Mitochondrial apoptosis-related gene polymorphisms are associated with responses to anthracycline-based chemotherapy in acute myeloid leukaemia.

Abstract

Although anthracyclines are the first-line chemotherapy drugs for treating non-M3 acute myeloid leukaemia (AML), their efficacy remains limited. It is important to identify factors that influence the efficacy of anthracyclines against AML. Mitochondrial apoptosis-related genes play significant roles in the pathogenesis, treatment, and prognosis of AML. We utilized the CRISPR/Cas9 screening system to find AML anthracyclines resistance related genes and several mitochondrial apoptosis-related genes, such as BCL2L11, CASP8, TP63, TP53BP2, PLAUR, SOD2, BNIP3L, and MMP9, were screened out. Then, DNA from 279 patients with AML and 321 healthy individuals were extracted and the contributions of single nucleotide polymorphisms (SNPs) within these genes to the patient's chemotherapy response, susceptibility to AML, and overall survival were investigated.
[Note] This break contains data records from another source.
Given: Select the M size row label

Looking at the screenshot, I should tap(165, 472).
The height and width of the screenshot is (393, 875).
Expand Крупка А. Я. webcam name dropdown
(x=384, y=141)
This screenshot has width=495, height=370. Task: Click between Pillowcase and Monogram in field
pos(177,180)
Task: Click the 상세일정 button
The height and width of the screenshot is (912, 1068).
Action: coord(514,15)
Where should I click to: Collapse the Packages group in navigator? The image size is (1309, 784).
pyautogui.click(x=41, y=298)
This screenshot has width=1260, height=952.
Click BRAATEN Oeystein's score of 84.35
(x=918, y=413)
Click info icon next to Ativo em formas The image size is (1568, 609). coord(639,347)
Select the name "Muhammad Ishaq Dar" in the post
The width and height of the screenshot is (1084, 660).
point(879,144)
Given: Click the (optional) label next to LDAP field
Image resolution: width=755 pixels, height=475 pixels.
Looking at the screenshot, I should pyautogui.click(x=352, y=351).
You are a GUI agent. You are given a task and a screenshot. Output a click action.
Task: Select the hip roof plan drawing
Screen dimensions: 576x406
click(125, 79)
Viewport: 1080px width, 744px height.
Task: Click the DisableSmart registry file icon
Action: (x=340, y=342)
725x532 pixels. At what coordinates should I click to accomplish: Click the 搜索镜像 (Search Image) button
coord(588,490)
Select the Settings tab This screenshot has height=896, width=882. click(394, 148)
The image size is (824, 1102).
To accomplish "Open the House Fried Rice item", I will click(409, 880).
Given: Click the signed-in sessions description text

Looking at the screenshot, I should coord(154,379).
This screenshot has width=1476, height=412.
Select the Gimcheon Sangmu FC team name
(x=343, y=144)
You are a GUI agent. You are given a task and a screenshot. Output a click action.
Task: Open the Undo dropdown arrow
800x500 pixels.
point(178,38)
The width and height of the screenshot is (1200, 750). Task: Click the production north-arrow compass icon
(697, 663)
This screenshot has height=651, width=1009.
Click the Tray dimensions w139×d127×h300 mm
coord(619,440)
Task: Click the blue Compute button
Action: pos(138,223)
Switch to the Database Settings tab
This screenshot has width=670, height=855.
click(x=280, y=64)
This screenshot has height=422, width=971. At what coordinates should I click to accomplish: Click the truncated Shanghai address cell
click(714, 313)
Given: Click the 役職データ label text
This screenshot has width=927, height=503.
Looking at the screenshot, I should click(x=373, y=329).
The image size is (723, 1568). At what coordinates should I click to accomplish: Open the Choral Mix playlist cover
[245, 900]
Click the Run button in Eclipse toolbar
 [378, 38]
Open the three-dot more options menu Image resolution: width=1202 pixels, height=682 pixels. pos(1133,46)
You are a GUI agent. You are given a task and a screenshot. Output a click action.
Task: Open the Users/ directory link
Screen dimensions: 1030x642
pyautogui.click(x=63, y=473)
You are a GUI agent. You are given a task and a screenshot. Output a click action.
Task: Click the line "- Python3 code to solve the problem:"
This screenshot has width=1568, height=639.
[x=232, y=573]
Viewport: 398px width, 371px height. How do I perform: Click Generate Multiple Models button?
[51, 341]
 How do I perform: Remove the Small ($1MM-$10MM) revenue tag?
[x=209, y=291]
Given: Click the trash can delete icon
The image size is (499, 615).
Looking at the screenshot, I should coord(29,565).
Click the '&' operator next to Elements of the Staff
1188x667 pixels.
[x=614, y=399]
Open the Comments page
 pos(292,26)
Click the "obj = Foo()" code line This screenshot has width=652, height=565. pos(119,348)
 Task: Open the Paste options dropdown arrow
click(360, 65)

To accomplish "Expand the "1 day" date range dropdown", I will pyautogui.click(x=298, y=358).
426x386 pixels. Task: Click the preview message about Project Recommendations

Our findings indicated that SNP rs4251864 in the PLAUR gene was associated with an increase in complete remission after anthracycline-based induction chemotherapy. rs4880 in SOD2 was associated with the response to the second course of chemotherapy, whereas rs3789068 in BCL2L11 was associated with susceptibility to AML. Our results about the association of SNPs in mitochondrial apoptosis-related genes with the response to anthracycline-based chemotherapy in AML provide an important reference for predicting the treatment outcomes in patients with this disease.